Member of Parliament, Lok Sabha
- In office 16 May 2014 – 4 June 2024
- Preceded by: Nirmal Khatri
- Succeeded by: Awadhesh Prasad
- Constituency: Faizabad

Minister of State Government of Uttar Pradesh
- In office 1997–2002
- Governor: Romesh Bhandari; Suraj Bhan; Vishnu Kant Shastri;
- Ministry & Department's: Tourism; Power; Energy;
- Chief Minister: Kalyan Singh; Ram Prakash Gupta; Rajnath Singh;

Member of Uttar Pradesh Legislative Assembly
- In office 1991–2012
- Preceded by: Jai Shankar Pandey
- Succeeded by: Tej Narayan Pandey
- Constituency: Ayodhya

Personal details
- Born: 1 November 1954 (age 71) Ayodhya, Uttar Pradesh, India
- Party: Bharatiya Janata Party
- Spouse: Sarita Singh ​(m. 1982)​
- Children: 4
- Parents: Bhagwan Singh (father); Sundra Devi (mother);
- Education: M.A.LLB
- Alma mater: Dr. Ram Manohar Lohia Avadh University
- Occupation: Agriculturist; politician;

= Lallu Singh =

Indian politician (born 1954)

Lallu Singh (born 1 November 1954) is a member of the Bharatiya Janata Party and has won the 2014 Indian general elections and again in the 2019 Lok Sabha election from the Ayodhya (Lok Sabha constituency). He lost to Samajwadi Party's Awadhesh Prasad in the 2024 Lok Sabha Election.

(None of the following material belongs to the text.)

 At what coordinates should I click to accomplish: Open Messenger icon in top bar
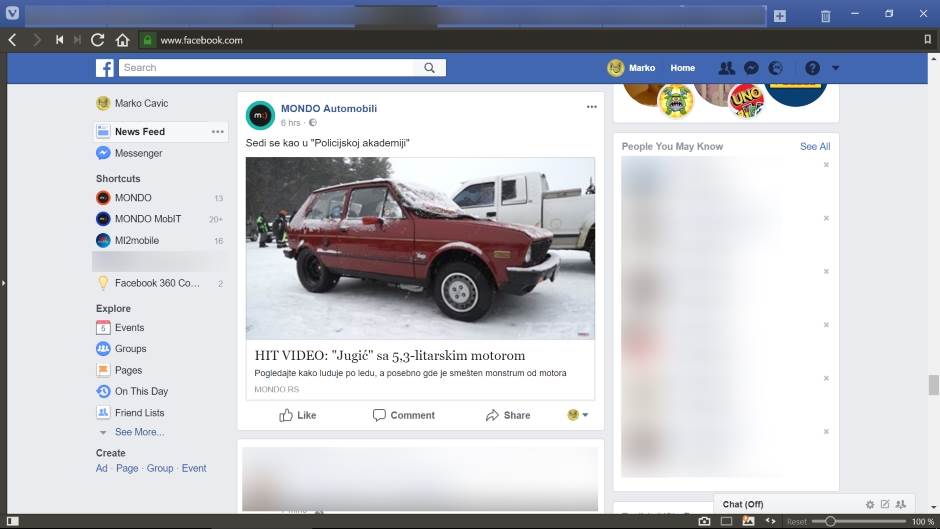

==Early life and education==

Lallu Singh was born on 1 November 1954 to Shri Bhagwan Singh and Smt Sundera Devi. He was born in a village named Raipur near Ayodhya city, which is located in Ayodhya district in Uttar Pradesh.

==Political career==

- 1991–2012: Member of Uttar Pradesh Vidhan Sabha (five terms 1991, 1993, 1996, 2002, 2007) from Ayodhya constituency
- May 2014: Elected to the 16th Lok Sabha. He also won the election on 23 May 2019 and became member of parliament.
- May 2024: Singh lost to Awadhesh Prasad (SP) from Faizabad Lok Sabha constituency by a margin of 55,935 votes.